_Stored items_
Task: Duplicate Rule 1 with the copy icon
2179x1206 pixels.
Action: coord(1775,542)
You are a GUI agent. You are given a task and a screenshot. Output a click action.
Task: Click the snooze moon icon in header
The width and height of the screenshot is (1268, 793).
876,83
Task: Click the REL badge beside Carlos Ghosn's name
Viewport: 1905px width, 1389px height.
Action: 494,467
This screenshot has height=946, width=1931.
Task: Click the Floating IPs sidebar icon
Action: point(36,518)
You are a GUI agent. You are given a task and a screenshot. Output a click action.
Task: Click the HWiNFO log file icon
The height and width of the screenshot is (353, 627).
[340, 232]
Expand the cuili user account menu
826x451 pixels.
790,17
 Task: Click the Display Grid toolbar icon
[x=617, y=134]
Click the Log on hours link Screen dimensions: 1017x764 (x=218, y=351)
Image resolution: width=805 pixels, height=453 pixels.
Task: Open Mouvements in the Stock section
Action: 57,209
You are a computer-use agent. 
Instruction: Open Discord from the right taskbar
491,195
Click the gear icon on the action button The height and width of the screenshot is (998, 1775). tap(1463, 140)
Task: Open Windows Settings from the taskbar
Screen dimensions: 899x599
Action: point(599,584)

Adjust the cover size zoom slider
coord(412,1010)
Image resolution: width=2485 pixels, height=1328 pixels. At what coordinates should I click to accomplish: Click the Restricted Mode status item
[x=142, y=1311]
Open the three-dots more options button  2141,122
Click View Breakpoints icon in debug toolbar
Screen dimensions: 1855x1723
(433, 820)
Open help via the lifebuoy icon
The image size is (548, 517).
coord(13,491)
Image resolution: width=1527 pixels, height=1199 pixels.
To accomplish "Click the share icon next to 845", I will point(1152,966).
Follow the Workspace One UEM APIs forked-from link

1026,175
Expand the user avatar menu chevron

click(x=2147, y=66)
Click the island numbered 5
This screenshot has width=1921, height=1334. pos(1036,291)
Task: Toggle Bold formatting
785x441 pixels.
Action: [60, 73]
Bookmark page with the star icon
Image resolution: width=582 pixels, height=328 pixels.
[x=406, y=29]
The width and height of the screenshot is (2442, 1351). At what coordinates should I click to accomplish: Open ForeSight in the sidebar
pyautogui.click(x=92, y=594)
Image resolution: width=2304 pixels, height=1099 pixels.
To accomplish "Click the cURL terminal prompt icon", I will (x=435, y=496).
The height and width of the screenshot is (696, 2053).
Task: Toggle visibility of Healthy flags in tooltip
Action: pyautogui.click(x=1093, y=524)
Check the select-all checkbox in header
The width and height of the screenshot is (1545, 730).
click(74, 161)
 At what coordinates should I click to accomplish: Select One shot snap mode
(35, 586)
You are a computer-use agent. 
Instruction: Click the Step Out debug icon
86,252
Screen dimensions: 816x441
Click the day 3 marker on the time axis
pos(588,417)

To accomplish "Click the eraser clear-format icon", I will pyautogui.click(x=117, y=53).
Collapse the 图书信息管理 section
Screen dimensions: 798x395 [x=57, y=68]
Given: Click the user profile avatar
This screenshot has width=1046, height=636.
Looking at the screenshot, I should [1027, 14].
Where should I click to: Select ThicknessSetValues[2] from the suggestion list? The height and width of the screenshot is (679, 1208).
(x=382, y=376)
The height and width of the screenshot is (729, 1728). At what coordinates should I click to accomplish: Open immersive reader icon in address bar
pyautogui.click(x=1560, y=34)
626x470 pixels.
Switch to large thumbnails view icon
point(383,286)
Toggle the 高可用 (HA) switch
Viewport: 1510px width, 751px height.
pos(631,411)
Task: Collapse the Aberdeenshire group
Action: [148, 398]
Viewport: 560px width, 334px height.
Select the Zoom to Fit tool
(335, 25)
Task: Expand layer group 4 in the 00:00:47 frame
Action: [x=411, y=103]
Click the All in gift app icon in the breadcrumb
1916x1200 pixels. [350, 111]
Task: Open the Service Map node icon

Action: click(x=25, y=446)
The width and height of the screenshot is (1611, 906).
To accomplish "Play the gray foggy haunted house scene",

_Activity_
Could you write out all the records exactly, please?

_Exercise output_
Task: Duplicate Rule 1 with the copy icon
2179x1206 pixels.
Action: coord(1775,542)
You are a GUI agent. You are given a task and a screenshot. Output a click action.
Task: Click the snooze moon icon in header
The width and height of the screenshot is (1268, 793).
876,83
Task: Click the REL badge beside Carlos Ghosn's name
Viewport: 1905px width, 1389px height.
Action: 494,467
This screenshot has height=946, width=1931.
Task: Click the Floating IPs sidebar icon
Action: point(36,518)
You are a GUI agent. You are given a task and a screenshot. Output a click action.
Task: Click the HWiNFO log file icon
The height and width of the screenshot is (353, 627).
[340, 232]
Expand the cuili user account menu
826x451 pixels.
790,17
 Task: Click the Display Grid toolbar icon
[x=617, y=134]
Click the Log on hours link Screen dimensions: 1017x764 (x=218, y=351)
Image resolution: width=805 pixels, height=453 pixels.
Task: Open Mouvements in the Stock section
Action: 57,209
You are a computer-use agent. 
Instruction: Open Discord from the right taskbar
491,195
Click the gear icon on the action button The height and width of the screenshot is (998, 1775). tap(1463, 140)
Task: Open Windows Settings from the taskbar
Screen dimensions: 899x599
Action: point(599,584)

Adjust the cover size zoom slider
coord(412,1010)
Image resolution: width=2485 pixels, height=1328 pixels. At what coordinates should I click to accomplish: Click the Restricted Mode status item
[x=142, y=1311]
Open the three-dots more options button  2141,122
Click View Breakpoints icon in debug toolbar
Screen dimensions: 1855x1723
(433, 820)
Open help via the lifebuoy icon
The image size is (548, 517).
coord(13,491)
Image resolution: width=1527 pixels, height=1199 pixels.
To accomplish "Click the share icon next to 845", I will point(1152,966).
Follow the Workspace One UEM APIs forked-from link

1026,175
Expand the user avatar menu chevron

click(x=2147, y=66)
Click the island numbered 5
This screenshot has width=1921, height=1334. pos(1036,291)
Task: Toggle Bold formatting
785x441 pixels.
Action: [60, 73]
Bookmark page with the star icon
Image resolution: width=582 pixels, height=328 pixels.
[x=406, y=29]
The width and height of the screenshot is (2442, 1351). At what coordinates should I click to accomplish: Open ForeSight in the sidebar
pyautogui.click(x=92, y=594)
Image resolution: width=2304 pixels, height=1099 pixels.
To accomplish "Click the cURL terminal prompt icon", I will (x=435, y=496).
The height and width of the screenshot is (696, 2053).
Task: Toggle visibility of Healthy flags in tooltip
Action: pyautogui.click(x=1093, y=524)
Check the select-all checkbox in header
The width and height of the screenshot is (1545, 730).
click(74, 161)
 At what coordinates should I click to accomplish: Select One shot snap mode
(35, 586)
You are a computer-use agent. 
Instruction: Click the Step Out debug icon
86,252
Screen dimensions: 816x441
Click the day 3 marker on the time axis
pos(588,417)

To accomplish "Click the eraser clear-format icon", I will pyautogui.click(x=117, y=53).
Collapse the 图书信息管理 section
Screen dimensions: 798x395 [x=57, y=68]
Given: Click the user profile avatar
This screenshot has width=1046, height=636.
Looking at the screenshot, I should [1027, 14].
Where should I click to: Select ThicknessSetValues[2] from the suggestion list? The height and width of the screenshot is (679, 1208).
(x=382, y=376)
The height and width of the screenshot is (729, 1728). At what coordinates should I click to accomplish: Open immersive reader icon in address bar
pyautogui.click(x=1560, y=34)
626x470 pixels.
Switch to large thumbnails view icon
point(383,286)
Toggle the 高可用 (HA) switch
Viewport: 1510px width, 751px height.
pos(631,411)
Task: Collapse the Aberdeenshire group
Action: [148, 398]
Viewport: 560px width, 334px height.
Select the Zoom to Fit tool
(335, 25)
Task: Expand layer group 4 in the 00:00:47 frame
Action: [x=411, y=103]
Click the All in gift app icon in the breadcrumb
1916x1200 pixels. [350, 111]
Task: Open the Service Map node icon

Action: click(x=25, y=446)
The width and height of the screenshot is (1611, 906).
To accomplish "Play the gray foggy haunted house scene",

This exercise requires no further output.